WORK TASK | Set down exactly, from the records below, the line with "You are a computer-use agent. Screen" through the line with "has height=947, width=1185.", and nothing else.

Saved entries
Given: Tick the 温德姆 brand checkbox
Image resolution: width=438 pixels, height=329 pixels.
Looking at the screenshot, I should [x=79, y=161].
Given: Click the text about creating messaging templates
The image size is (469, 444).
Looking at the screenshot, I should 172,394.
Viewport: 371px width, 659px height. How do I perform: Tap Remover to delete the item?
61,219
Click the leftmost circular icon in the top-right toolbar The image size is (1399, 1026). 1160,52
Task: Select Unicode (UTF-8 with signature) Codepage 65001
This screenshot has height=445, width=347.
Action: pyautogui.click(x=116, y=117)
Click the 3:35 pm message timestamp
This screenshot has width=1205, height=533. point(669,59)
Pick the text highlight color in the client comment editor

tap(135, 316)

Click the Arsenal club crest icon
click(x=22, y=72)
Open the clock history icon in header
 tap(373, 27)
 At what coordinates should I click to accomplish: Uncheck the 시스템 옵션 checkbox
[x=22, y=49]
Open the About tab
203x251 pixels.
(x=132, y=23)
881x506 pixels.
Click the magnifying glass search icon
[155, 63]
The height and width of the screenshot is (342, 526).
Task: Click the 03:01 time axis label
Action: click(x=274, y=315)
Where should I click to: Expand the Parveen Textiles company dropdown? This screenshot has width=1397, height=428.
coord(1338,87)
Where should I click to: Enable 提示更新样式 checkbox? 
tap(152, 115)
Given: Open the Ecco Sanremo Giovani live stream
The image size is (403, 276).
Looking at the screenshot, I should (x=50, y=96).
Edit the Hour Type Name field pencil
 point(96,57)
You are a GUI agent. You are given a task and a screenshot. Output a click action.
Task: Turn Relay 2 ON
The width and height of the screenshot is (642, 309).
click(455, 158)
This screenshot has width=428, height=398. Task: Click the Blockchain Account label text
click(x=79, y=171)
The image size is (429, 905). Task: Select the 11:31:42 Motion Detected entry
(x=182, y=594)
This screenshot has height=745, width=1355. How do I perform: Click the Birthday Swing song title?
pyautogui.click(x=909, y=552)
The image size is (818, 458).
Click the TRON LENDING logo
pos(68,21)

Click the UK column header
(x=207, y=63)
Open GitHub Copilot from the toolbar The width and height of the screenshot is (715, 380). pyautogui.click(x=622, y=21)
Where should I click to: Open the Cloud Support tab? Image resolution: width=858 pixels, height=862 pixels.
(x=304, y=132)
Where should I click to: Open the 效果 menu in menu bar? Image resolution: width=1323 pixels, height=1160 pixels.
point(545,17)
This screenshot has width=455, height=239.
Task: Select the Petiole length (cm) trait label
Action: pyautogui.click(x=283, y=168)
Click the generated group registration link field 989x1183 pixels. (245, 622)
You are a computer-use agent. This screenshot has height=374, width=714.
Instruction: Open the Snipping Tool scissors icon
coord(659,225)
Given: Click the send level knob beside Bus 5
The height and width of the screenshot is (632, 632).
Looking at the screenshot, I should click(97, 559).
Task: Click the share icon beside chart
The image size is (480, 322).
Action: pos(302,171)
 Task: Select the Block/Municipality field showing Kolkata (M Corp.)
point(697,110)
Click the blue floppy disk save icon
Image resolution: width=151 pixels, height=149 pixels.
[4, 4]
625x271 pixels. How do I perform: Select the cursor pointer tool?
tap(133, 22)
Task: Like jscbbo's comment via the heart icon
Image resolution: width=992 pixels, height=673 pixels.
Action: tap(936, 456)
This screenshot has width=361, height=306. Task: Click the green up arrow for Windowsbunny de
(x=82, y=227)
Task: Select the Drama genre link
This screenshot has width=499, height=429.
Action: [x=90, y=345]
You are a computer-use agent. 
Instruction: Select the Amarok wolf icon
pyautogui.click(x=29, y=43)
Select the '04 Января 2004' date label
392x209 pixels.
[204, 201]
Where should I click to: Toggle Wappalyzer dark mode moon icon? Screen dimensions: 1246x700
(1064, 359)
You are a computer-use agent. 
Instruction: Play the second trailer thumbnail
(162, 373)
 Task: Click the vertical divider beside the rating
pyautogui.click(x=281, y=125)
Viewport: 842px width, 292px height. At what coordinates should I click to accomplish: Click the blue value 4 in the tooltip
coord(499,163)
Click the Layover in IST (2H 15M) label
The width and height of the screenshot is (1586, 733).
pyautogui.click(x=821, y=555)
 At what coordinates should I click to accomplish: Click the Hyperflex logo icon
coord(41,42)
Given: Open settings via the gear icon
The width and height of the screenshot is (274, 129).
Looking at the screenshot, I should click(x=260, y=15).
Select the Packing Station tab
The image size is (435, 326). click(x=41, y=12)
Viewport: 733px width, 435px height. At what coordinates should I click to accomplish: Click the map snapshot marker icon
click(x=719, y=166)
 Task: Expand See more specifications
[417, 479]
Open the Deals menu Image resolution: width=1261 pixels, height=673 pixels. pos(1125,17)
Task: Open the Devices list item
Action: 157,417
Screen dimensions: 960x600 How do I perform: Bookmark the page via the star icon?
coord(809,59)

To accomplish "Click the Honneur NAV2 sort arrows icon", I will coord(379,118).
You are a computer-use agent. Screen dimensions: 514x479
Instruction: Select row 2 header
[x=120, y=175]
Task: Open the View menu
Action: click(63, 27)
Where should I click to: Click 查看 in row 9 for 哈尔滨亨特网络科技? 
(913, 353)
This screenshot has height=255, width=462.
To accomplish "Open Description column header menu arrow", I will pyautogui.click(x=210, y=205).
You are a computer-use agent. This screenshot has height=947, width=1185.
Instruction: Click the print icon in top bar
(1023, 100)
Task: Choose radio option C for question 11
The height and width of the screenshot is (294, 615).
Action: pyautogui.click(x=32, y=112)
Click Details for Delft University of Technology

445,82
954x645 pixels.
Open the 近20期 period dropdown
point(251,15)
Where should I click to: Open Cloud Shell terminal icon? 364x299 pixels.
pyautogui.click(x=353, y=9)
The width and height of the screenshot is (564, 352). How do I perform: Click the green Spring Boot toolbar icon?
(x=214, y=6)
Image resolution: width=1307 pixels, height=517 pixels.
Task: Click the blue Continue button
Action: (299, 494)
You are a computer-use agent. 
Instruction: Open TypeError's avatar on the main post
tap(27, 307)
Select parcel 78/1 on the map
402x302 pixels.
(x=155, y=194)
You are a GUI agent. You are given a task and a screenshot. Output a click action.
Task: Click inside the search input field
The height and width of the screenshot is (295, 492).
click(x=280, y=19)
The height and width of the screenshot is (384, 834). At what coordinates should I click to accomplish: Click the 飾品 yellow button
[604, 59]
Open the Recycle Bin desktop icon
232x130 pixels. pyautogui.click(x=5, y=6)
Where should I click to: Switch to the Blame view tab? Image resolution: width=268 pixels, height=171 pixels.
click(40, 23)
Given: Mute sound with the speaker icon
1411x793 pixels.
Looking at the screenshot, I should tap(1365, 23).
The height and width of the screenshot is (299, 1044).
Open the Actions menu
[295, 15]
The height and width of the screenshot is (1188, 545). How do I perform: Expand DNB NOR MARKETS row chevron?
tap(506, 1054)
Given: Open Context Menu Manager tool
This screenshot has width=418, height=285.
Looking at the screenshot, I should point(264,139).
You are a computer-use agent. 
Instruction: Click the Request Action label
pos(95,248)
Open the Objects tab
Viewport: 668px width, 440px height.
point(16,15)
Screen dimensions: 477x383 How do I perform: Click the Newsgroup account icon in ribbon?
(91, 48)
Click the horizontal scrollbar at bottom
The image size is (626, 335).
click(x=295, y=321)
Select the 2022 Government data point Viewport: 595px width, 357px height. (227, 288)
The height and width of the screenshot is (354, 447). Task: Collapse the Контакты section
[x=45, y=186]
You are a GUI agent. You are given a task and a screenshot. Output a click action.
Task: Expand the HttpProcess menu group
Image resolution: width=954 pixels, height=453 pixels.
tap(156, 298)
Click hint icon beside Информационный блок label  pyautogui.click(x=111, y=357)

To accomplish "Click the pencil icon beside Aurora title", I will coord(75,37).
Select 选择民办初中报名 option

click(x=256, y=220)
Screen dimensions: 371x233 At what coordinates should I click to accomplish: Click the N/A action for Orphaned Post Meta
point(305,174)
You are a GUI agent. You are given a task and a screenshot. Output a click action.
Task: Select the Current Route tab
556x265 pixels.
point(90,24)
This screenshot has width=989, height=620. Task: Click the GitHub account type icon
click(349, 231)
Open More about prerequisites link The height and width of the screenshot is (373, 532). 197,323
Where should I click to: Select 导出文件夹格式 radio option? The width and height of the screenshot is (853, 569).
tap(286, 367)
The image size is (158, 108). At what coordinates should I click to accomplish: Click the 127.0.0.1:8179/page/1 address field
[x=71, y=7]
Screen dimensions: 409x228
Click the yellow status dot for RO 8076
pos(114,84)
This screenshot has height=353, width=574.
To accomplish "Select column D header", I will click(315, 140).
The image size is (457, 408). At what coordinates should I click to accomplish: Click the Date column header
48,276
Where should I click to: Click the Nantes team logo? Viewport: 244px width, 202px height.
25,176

TASK OUTPUT |
You are a computer-use agent. Screen dimensions: 514x479
Instruction: Select row 2 header
[x=120, y=175]
Task: Open the View menu
Action: click(63, 27)
Where should I click to: Click 查看 in row 9 for 哈尔滨亨特网络科技? 
(913, 353)
This screenshot has height=255, width=462.
To accomplish "Open Description column header menu arrow", I will pyautogui.click(x=210, y=205).
You are a computer-use agent. This screenshot has height=947, width=1185.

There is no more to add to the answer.